=== DATA TO EXAMINE ===
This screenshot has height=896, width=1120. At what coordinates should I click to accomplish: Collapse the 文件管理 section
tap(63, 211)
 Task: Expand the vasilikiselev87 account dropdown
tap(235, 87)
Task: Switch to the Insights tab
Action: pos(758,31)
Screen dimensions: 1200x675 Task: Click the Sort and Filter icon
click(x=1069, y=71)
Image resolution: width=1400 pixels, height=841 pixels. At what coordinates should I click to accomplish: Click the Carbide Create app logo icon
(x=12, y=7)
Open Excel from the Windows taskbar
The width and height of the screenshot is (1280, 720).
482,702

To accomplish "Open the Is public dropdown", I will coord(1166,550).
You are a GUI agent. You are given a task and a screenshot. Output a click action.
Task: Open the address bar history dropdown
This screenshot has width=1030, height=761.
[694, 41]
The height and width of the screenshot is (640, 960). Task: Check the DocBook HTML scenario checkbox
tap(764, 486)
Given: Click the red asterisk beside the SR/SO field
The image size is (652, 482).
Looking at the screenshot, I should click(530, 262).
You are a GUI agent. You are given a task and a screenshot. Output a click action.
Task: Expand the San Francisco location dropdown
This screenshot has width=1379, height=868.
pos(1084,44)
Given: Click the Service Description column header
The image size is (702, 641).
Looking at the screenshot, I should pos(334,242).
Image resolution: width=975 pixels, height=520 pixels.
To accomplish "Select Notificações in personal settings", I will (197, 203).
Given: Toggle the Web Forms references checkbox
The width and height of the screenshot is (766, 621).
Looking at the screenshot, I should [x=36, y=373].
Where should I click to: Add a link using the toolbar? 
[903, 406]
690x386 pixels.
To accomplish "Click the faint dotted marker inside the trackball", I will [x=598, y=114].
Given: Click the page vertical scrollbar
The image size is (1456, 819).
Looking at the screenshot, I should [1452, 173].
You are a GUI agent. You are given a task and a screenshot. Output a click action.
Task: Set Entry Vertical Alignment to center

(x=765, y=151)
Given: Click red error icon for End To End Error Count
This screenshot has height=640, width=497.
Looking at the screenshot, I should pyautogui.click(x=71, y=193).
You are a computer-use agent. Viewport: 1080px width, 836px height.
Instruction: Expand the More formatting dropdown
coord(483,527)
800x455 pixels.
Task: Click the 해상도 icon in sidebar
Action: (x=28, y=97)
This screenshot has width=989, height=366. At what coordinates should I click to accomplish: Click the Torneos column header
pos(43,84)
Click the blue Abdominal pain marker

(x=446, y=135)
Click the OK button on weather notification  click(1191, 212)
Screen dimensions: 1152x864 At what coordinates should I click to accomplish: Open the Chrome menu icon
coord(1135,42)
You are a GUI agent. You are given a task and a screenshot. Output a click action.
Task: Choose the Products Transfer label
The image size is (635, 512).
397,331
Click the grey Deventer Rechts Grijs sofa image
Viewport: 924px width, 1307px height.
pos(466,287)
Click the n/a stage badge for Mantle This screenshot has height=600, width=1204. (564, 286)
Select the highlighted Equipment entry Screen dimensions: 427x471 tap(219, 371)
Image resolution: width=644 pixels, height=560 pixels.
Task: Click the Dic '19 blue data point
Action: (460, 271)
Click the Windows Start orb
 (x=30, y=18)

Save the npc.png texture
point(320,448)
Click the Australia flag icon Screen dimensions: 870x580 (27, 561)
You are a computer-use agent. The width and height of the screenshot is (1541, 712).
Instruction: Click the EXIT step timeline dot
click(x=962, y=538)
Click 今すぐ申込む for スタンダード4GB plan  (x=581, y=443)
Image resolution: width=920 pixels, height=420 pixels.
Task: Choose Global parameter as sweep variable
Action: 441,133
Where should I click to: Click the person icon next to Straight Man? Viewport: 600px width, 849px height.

=== EXERCISE AIM ===
Using the records, report how many lines contain the word "will", adding no other text.

=== OUTPUT FOR THIS EXERCISE ===
3